# taz.de -- Neuer Ludwigshafen-„Tatort“: Wenn eine German Horror Story im trüben Gartenteich landet
       
       > Grusel ist Genre. Und Genre muss erzählerisch konsequent sein. Dieser
       > „Tatort“ schaltet nach 10 Minuten um auf Sozialdrama. Das kann nicht gut
       > gehen.
       
 (IMG) Bild: Im Tatort treffen Nisha (Amina Merai) und Mike (Jeremias Meyer) Lena Odenthal (Ulrike Folkerts) und Johanna Stern (Lisa Bitter)
       
       Echter Grusel, das sind Familienmitglieder, mit denen man so gar nicht
       kann. Deshalb gibt es den Gesellschaftshorror, ein Filmgenre, das zuletzt
       zum Beispiel mit [1][„Get Out“ von Jordan Peele] erfolgreich war. Es nimmt
       subtile alltägliche Spannungen, und dreht sie hoch auf handfesten Horror.
       Das ist eine Art Parodie auf unsere sozialen Ängste.
       
       Der neue Ludwigshafen-„Tatort“ mit dem Titel [2][„Mike & Nisha“] dippt den
       Zeh in dieses Genre. Ein junges Paar (Jeremias Meyer, Amina Merai)

**ERFASSTE DATEN:**
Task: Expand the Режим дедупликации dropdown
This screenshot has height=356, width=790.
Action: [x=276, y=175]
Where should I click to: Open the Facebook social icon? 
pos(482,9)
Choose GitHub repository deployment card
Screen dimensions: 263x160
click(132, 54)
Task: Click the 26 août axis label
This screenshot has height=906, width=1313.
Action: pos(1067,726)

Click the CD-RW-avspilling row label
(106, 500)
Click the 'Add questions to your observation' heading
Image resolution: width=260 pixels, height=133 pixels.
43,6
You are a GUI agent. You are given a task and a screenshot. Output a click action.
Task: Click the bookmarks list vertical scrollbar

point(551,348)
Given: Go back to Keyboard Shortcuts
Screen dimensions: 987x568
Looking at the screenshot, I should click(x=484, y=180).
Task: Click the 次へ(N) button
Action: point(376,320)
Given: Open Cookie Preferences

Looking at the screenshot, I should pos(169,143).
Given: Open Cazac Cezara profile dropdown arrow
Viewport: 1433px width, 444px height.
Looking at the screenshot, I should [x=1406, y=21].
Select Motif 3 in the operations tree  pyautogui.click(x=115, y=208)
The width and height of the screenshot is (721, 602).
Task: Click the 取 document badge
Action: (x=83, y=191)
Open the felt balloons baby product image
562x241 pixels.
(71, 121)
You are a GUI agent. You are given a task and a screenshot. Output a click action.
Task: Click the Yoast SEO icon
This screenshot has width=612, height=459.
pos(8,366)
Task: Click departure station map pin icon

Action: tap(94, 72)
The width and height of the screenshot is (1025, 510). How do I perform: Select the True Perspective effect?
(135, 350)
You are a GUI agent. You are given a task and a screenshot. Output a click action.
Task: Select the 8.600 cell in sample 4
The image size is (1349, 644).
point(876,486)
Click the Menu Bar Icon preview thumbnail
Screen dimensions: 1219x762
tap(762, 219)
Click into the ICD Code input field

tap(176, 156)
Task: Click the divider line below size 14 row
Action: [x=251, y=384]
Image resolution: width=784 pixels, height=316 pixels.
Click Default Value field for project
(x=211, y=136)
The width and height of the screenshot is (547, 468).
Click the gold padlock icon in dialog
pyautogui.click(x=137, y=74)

**DEINE AUFGABEN:**
A. Mit welchem Film war der Gesellschaftshorror laut der Rezension zum Ludwigshafen-„Tatort“ zuletzt erfolgreich?
B. Setze die Rezension zum Ludwigshafen-„Tatort“ im Anschluss an die Worte „Ein junges Paar (Jeremias Meyer, Amina Merai)“ fort.

**LÖSUNGEN ZUR ÜBUNG:**
A. Mit „Get Out“ von Jordan Peele.

B.
       erscheint zum ersten Kennenlernen bei den Schwiegereltern. Typische Szene.
       Es gibt Serviettenringe, verdrängte Spannungen, und Rassismus – erst
       unterschwellig, dann ganz offen. Es dauert keine 10 Minuten, da schnappt
       sich die junge Verlobte einen Schürhaken und haut Schwiergerpapa den
       Schädel ein. Sohnemann kommt zu Hilfe und übernimmt den Schädel von Mutti.
       
       Mit schrägen Kamerapositionen, plötzlichen Zooms, einer übersättigten
       Farbpalette und Setting im karikierten bürgerlichen Vorort ist klar: Das
       hier ist kein Realismus, das ist Gesellschaftshorror. Aber ist es mehr als
       ein gedippter Zeh?
       
       Diese ersten 10 Minuten sind im besten Sinne grauenvoll. Die sich
       steigernde Feindseligkeit mit den Eltern (Judith Hofmann, Bruno Cathomas)
       ist unerträglich. Der Goldjunge hat sich das „falsche“ Mädchen ausgesucht
       und erwartet ein Kind mit ihr, weshalb er Mami und Papi nicht mehr liebhat
       (heißt: nicht mehr gehorcht). Die Schwiegereltern suchen den Fehler
       natürlich beim „Eindringling“ in ihr bürgerliches Familienparadies.
       
       ## Und was nun?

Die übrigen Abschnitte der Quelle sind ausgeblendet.